>> Begin Extracted material
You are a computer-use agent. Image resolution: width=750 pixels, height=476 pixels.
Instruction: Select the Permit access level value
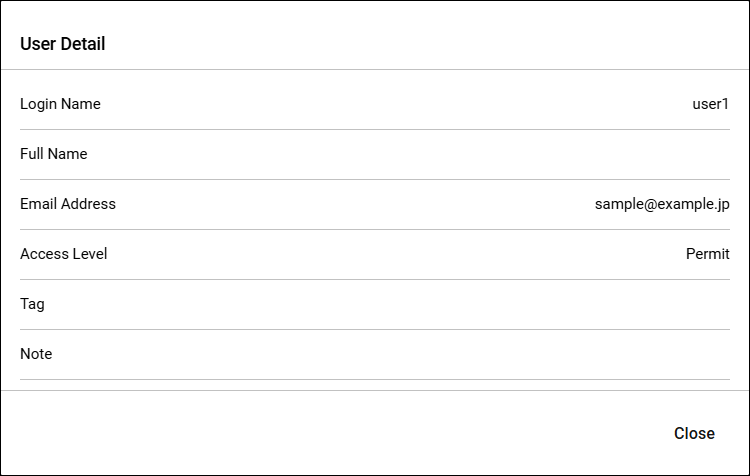pyautogui.click(x=707, y=254)
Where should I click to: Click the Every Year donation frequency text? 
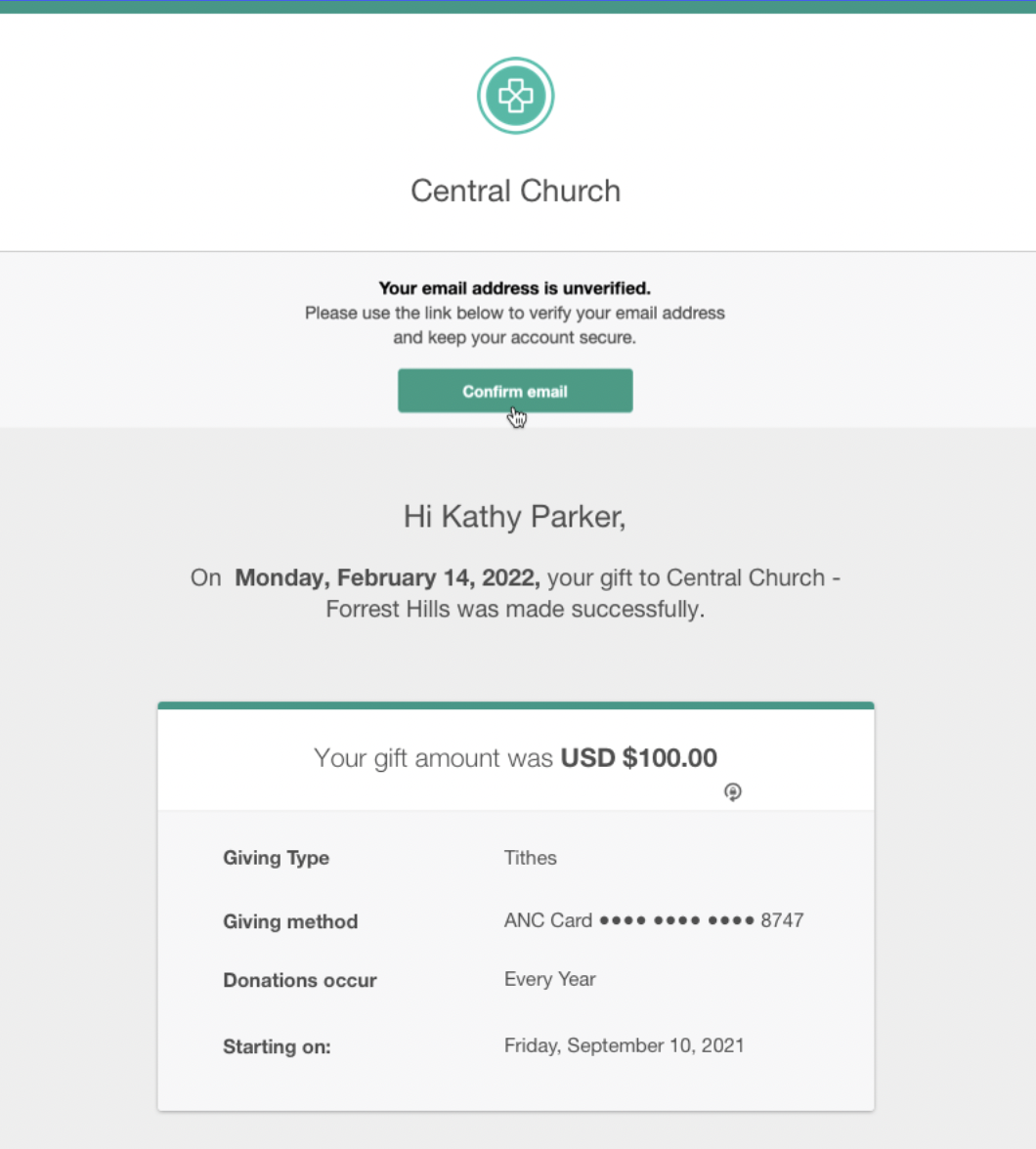[549, 979]
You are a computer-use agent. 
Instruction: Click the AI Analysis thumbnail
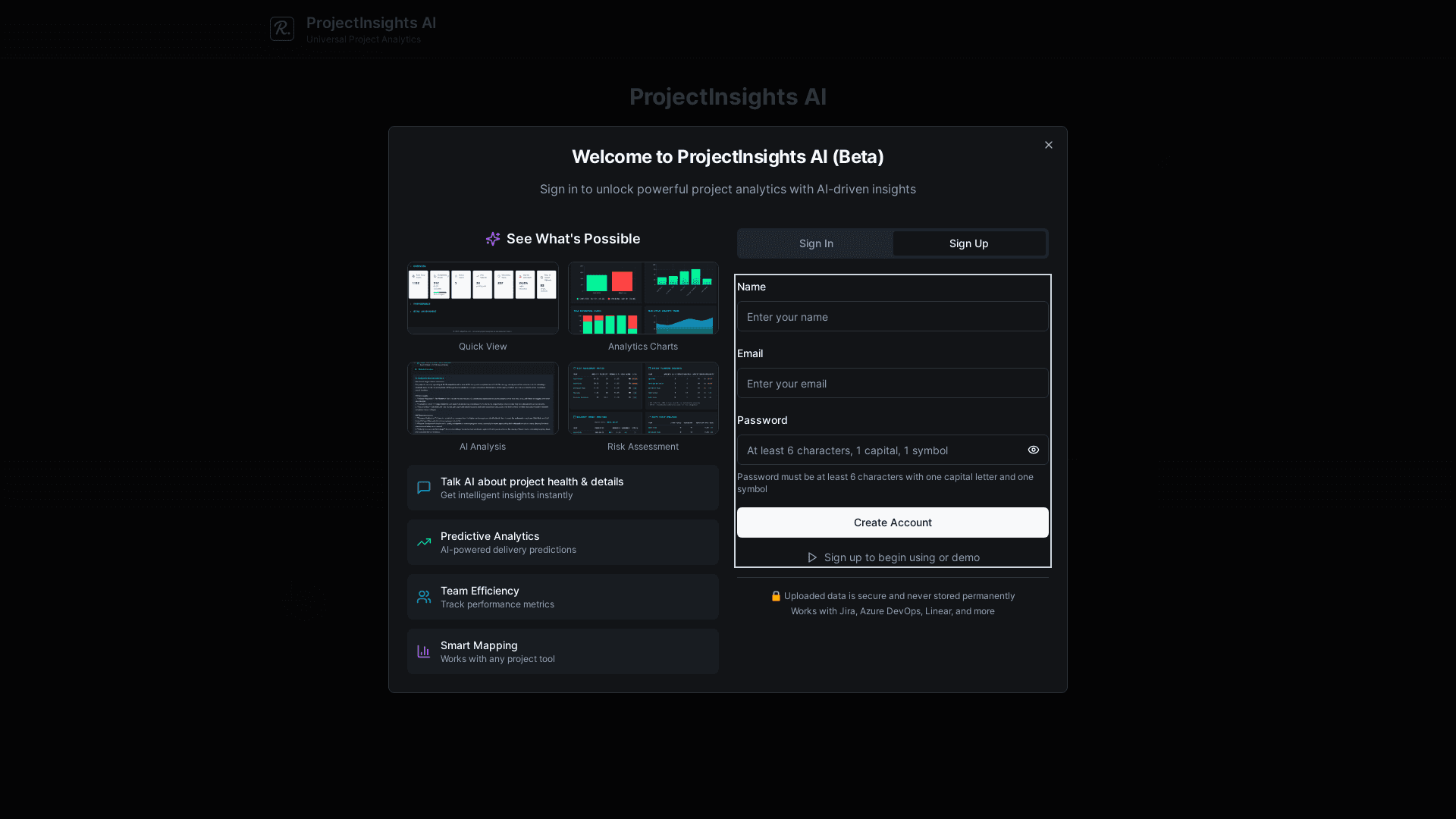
>> End Extracted material
Exercise directions — Identify every line in the rows above that contains the string "Instruction", and copy each of those lines in full.

Answer for the task —
Instruction: Select the Permit access level value
Instruction: Click the AI Analysis thumbnail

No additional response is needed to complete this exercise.